Moins d’impôts et donc moins d’aides pour les clubs
En fait, cette proposition va surtout favoriser la compétitivité fiscale et soutenir l’incitation aux jeunes joueurs de rester en France, puisqu’ils paieront moins d’impôts. Seulement, est-ce vraiment marquant pour eux dans la mesure où la plupart des footballeurs négocient directement leur salaire en net, net de charges et d’impôt sur le revenu ? Ils ne voient pas toujours l’effet des mesures fiscales sur leurs comptes en banque. Au contraire, les dirigeants et les présidents de clubs français, ceux qui se plaignent toujours de la charge fiscale, pourraient se féliciter d’une telle proposition. Ça soutiendra leur comptabilité et réduira le poids de leur ligne « salaires » sur leurs pages de comptes. Cela permettra peut-être d’ailleurs de conserver Kylian Mbappé au PSG. Avec un poids fiscal plus faible, Paris pourra lui proposer un contrat colossal sans qu’il soit assujetti à l’impôt sur le revenu.

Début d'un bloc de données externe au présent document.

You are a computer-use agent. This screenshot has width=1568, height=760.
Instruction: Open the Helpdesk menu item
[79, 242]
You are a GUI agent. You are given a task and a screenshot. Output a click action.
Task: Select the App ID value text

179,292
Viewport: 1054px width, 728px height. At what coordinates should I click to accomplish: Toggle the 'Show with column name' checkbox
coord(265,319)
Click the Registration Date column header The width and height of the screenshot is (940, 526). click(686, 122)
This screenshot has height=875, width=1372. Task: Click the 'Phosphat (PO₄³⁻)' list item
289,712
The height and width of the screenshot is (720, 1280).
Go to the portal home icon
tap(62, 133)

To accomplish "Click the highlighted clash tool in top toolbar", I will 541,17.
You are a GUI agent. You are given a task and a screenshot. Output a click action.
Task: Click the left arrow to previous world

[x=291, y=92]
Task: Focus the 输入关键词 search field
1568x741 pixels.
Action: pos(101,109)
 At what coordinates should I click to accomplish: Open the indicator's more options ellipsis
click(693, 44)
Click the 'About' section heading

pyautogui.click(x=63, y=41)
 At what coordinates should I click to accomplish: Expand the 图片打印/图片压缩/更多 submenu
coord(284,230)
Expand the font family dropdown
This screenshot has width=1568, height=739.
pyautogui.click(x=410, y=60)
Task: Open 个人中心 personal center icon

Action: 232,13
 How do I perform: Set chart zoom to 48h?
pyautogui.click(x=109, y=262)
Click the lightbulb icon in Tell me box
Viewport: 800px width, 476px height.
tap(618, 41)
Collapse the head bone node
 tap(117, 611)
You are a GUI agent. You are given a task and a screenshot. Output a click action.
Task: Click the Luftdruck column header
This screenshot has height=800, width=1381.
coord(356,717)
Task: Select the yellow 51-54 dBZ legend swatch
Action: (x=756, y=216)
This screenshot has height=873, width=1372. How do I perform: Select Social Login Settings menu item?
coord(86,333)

Mais ça rapportera aussi moins d’argent à l’État. Marine Le Pen parle d’un coût total de 2 milliards d’euros. Alors il ne faudra pas demander derrière plus d’aides et plus de soutiens en cas de difficulté. Les clubs français, les mêmes qui se plaignent d’un poids fiscal trop lourd dans l’Hexagone, ont bénéficié durant la crise de la Covid de plus de 1 milliard d’euros d’aides, via les prêts garantis d’État (qu’ils n’ont toujours pas remboursés), les exonérations de charges et les subventions. Alors qu’outre-Manche, où la fiscalité est plus faible, le gouvernement britannique n’a rien versé aux clubs professionnels. C’est tout le principe de l’impôt, on paye pour s’assurer, pour assurer un système de redistribution, d’aide. Si, pour mettre en avant la compétitivité, on baisse cette imposition, on baisse inévitablement les capacités de soutien derrière. Il ne faudra donc pas ensuite se plaindre, si une telle mesure venait à être appliquée.